The stables we did were more than 3 times the size of yours and in those days it definitely wasn't a DIY job, we also needed to be careful as the building was grade 2 listed and being converted into a large house.

It's a messy job and the guys were fully suited and masked up, the foam can never be even but as long as it's thick enough to meet the insulation values you want and sprayed into every corner it makes an excellent job.
Ours as I said was slate, no underfelt and was basically sound though we did need to replace / re-fix some slates. If you can do it yourself at a reasonable price then it's probably the way to go. I don't see how it's possible to build any kind of internal ceiling successfully if you have water coming through the tiles which is always going to cause problems.
 
Lons":vedhnde6 said:
The stables we did were more than 3 times the size of yours and in those days it definitely wasn't a DIY job, we also needed to be careful as the building was grade 2 listed and being converted into a large house.

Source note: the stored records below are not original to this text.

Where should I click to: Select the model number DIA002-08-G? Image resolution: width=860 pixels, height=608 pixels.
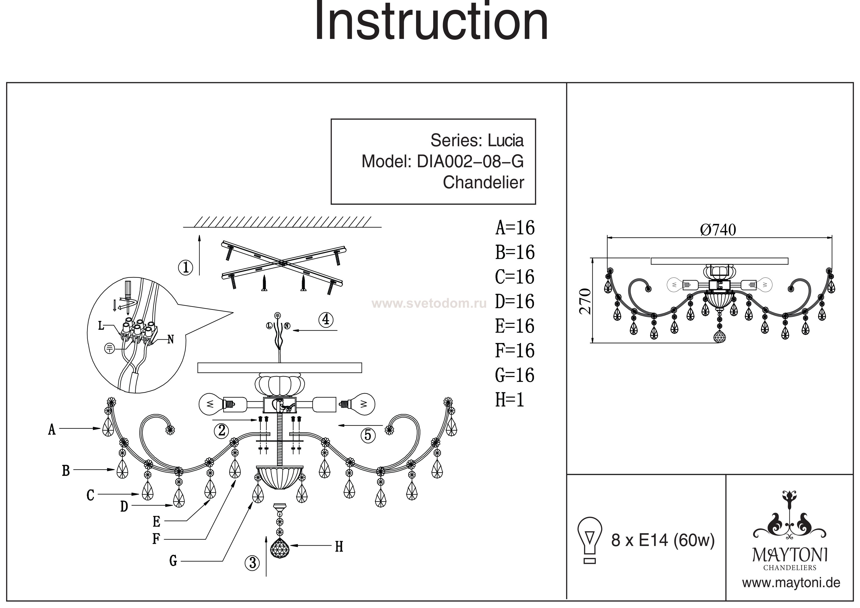470,162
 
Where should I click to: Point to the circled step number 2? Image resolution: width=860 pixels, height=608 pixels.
222,431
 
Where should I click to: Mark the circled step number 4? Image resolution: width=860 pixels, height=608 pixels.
326,319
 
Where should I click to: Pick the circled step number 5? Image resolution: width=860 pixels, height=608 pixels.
368,435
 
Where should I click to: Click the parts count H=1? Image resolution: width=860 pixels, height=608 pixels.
509,400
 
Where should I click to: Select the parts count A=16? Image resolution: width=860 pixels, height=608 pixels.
515,228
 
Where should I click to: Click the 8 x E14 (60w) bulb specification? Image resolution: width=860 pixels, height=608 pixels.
663,540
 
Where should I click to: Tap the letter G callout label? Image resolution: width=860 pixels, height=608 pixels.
173,561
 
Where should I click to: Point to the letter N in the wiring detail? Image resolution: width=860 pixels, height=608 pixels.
170,339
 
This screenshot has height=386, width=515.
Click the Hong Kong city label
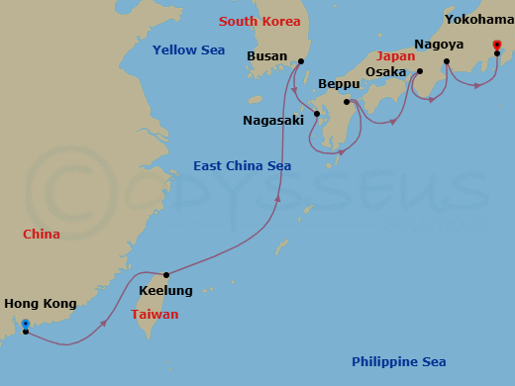(40, 304)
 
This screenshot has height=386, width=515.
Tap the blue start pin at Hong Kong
(25, 325)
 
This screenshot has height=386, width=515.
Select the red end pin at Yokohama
(497, 45)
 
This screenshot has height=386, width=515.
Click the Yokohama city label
(479, 19)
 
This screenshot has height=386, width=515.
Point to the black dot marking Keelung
(166, 274)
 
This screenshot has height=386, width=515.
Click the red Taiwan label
(154, 314)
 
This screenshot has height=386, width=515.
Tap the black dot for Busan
(301, 61)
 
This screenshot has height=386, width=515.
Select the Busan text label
(266, 56)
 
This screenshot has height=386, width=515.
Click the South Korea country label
(258, 21)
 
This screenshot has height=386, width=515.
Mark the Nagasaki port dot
(316, 113)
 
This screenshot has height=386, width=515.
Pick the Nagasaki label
(274, 121)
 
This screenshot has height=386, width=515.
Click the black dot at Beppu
(347, 102)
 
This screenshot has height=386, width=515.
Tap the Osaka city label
(385, 72)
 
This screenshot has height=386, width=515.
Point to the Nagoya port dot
(447, 61)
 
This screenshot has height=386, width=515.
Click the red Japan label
(395, 56)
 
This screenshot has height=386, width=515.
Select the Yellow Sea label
(188, 49)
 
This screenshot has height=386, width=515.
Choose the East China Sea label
(242, 165)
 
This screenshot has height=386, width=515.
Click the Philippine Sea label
(398, 361)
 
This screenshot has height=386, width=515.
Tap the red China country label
(42, 235)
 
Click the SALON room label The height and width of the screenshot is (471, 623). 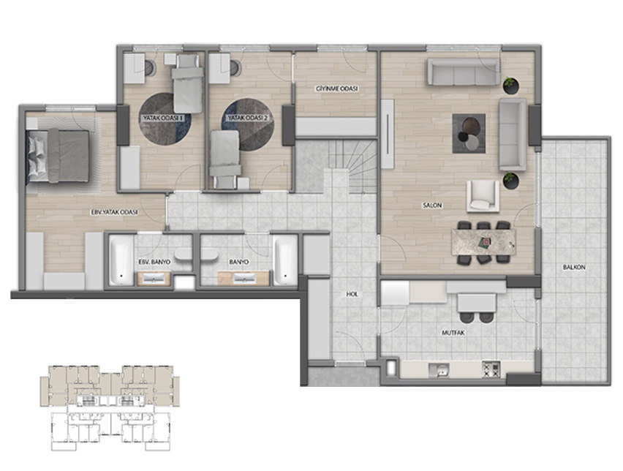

It's a messy job and the guys were fully suited and masked up, the foam can never be even but as long as it's thick enough to meet the insulation values you want and sprayed into every corner it makes an excellent job.
Ours as I said was slate, no underfelt and was basically sound though we did need to replace / re-fix some slates. If you can do it yourself at a reasonable price then it's probably the way to go. I don't see how it's possible to build any kind of internal ceiling successfully if you have water coming through the tiles which is always going to cause problems.

Thanks Lons. Out of interest how much did your building cost to spray foam?
 
I'd have to look and my records are archived but might take some finding now. Off the top of my head it was around £3k and that was 14 or 15 years ago but was cheaper than a strip and replace as we needed insulation as well, bedrooms had vaulted ceilings / exposed beams.
Also meant that as the roof remained intact we had no bad weather issues and could get on with the internal walls and floors without concern.

I was surprised at the time that the planners allowed us to do it to a listed building but they were quite happy.

I think the system is more common now so hopefully prices are better.